[Records from a data collection]
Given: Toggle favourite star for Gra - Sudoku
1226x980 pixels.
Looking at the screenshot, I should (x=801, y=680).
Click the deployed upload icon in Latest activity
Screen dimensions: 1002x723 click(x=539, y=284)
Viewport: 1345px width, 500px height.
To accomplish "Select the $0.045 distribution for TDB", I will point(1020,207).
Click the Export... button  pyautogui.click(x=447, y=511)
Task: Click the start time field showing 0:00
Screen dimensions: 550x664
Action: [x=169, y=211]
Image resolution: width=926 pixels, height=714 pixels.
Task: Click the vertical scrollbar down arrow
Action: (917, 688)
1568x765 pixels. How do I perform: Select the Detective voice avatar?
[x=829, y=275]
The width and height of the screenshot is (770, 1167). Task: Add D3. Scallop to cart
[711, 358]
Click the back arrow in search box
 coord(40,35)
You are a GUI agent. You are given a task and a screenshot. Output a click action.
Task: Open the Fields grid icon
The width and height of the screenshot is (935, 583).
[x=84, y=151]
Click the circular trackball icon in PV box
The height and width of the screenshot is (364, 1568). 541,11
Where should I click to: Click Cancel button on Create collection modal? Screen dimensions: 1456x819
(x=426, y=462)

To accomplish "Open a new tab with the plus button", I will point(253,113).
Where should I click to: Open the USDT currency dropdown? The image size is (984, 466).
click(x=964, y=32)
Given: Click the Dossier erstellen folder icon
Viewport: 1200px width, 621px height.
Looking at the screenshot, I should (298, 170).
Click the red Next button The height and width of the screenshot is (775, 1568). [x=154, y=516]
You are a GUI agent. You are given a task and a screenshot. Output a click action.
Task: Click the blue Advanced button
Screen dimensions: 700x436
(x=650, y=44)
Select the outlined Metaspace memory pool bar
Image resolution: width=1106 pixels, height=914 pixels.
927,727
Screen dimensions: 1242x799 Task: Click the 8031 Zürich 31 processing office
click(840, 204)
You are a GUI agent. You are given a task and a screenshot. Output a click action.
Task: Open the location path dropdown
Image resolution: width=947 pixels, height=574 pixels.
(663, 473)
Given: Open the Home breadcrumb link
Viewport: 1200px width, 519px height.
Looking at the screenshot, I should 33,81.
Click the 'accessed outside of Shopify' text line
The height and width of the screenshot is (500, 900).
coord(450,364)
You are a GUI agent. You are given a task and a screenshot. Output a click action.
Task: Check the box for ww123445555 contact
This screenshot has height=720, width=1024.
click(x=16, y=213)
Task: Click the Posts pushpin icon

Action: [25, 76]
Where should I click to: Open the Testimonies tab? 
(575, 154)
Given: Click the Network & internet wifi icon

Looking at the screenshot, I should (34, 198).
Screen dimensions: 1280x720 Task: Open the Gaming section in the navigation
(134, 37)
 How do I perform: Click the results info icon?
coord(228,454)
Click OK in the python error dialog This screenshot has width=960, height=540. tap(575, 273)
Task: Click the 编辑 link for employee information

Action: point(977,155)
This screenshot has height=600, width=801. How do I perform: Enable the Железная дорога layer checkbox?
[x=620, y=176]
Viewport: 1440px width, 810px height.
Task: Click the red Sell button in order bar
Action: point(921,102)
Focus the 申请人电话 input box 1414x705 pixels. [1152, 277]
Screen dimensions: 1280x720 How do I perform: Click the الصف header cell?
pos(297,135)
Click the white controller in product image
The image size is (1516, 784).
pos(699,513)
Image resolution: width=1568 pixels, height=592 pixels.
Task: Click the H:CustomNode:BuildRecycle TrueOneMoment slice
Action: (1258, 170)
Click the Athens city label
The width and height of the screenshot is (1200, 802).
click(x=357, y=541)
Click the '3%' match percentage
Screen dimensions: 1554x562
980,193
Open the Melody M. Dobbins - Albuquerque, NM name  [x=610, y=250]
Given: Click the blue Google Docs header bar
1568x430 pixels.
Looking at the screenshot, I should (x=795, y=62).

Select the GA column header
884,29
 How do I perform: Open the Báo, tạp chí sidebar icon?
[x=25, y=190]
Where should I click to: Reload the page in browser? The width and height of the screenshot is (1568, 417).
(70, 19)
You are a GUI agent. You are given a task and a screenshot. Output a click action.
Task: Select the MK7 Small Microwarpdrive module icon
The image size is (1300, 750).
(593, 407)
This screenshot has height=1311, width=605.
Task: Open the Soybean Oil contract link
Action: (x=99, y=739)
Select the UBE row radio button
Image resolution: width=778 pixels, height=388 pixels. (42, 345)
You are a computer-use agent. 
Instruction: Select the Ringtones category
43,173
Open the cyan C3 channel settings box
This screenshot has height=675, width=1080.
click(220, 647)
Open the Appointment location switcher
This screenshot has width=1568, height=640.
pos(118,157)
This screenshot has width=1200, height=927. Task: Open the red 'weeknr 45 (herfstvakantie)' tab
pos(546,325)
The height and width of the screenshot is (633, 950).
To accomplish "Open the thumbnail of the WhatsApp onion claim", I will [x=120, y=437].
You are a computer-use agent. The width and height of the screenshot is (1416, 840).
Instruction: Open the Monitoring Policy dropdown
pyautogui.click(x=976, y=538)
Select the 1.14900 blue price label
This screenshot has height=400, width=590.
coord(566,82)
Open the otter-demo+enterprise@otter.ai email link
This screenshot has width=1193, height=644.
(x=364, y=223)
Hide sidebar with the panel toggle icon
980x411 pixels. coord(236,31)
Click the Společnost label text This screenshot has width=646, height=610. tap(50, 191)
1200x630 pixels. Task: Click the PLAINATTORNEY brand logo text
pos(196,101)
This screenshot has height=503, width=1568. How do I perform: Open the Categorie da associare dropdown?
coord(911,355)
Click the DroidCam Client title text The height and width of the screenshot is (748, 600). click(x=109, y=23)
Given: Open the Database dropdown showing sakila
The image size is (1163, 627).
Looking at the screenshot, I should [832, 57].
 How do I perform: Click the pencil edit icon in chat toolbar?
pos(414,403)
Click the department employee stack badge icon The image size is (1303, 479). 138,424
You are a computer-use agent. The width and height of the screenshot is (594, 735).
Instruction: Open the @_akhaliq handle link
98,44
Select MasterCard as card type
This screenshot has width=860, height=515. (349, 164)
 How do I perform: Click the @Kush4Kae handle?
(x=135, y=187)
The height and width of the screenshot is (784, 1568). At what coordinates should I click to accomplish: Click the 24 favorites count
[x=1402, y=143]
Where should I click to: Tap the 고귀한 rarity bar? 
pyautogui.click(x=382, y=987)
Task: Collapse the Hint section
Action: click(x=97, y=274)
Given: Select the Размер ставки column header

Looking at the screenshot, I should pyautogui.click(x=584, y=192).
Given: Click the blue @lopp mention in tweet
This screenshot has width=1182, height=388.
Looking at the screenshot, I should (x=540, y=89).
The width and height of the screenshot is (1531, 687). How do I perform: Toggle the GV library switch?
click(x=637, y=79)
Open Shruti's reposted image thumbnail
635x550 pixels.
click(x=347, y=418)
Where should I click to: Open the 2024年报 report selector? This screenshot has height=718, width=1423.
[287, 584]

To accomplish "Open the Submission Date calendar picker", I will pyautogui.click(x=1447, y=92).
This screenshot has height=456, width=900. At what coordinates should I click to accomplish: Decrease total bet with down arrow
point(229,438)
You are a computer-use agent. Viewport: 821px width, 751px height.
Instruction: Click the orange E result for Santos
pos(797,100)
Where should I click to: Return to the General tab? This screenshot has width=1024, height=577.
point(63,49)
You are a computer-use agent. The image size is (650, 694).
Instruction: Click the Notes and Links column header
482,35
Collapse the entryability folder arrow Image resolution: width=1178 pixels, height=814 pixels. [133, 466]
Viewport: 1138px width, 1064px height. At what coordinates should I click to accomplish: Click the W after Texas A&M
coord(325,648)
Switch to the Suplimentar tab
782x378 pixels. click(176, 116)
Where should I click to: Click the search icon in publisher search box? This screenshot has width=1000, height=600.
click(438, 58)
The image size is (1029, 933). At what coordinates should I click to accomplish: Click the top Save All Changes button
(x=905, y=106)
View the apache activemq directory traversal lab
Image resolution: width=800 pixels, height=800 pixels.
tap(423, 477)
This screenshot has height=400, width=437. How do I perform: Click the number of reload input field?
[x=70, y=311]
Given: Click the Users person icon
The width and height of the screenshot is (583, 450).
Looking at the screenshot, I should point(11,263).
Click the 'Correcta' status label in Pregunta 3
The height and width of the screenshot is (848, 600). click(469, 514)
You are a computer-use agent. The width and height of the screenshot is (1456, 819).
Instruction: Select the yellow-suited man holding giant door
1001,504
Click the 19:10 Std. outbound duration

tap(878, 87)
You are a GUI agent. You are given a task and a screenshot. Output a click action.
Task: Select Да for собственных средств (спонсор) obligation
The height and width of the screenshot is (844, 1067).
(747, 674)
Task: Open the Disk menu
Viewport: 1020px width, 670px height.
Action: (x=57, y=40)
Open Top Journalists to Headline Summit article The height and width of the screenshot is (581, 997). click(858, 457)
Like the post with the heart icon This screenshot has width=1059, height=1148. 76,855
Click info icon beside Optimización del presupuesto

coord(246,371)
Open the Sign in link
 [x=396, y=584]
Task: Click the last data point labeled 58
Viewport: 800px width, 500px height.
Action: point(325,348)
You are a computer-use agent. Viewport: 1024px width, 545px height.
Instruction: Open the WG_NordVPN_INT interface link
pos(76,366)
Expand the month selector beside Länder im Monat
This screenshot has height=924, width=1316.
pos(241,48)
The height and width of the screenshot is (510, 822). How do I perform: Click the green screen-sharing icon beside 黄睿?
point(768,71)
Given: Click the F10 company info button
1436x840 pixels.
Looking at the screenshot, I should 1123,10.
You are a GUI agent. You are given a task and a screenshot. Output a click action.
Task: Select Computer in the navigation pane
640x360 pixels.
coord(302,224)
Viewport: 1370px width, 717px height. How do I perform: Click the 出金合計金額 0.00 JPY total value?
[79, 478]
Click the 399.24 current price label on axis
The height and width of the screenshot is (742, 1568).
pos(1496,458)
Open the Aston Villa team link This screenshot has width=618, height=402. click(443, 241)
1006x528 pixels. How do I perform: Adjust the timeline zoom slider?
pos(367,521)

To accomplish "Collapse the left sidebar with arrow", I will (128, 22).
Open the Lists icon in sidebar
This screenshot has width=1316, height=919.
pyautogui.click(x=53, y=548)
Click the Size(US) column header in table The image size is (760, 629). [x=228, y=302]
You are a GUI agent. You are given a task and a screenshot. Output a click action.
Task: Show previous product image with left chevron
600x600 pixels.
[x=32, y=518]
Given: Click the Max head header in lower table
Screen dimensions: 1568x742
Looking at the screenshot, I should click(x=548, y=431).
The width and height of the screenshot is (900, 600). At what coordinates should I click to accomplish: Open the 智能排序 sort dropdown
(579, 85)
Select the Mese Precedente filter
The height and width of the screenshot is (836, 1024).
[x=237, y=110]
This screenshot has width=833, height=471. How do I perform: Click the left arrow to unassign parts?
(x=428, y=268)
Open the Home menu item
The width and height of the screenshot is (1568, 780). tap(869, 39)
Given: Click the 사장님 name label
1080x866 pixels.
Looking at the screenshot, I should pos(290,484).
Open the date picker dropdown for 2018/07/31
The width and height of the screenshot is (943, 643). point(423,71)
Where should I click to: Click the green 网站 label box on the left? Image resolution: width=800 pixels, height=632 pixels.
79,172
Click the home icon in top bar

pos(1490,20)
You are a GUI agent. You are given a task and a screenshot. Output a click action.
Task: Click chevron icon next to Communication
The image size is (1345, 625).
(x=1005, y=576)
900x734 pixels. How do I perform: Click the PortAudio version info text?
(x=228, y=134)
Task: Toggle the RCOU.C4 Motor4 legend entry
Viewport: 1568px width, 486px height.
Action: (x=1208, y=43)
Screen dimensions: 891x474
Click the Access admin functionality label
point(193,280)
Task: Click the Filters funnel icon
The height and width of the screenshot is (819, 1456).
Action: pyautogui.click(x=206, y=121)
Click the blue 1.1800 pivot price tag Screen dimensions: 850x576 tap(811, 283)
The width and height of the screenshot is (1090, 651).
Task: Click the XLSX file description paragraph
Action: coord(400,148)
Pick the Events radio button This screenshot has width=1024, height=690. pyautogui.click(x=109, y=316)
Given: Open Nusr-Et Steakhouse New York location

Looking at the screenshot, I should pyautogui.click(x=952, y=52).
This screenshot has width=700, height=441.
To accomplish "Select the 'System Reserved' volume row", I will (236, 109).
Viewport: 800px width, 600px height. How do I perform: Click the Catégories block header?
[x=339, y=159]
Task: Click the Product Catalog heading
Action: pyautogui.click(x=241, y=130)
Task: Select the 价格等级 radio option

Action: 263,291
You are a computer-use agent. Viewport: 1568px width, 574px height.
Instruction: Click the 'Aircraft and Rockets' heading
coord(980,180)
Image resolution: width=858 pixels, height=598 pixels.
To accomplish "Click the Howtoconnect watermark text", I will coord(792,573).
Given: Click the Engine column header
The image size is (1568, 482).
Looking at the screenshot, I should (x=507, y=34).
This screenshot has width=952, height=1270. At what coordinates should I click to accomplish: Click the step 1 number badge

| Your instructions |
What lines above contain "badge"? Copy them out.

| Response area |
Click the department employee stack badge icon The image size is (1303, 479). 138,424
This screenshot has width=952, height=1270. At what coordinates should I click to accomplish: Click the step 1 number badge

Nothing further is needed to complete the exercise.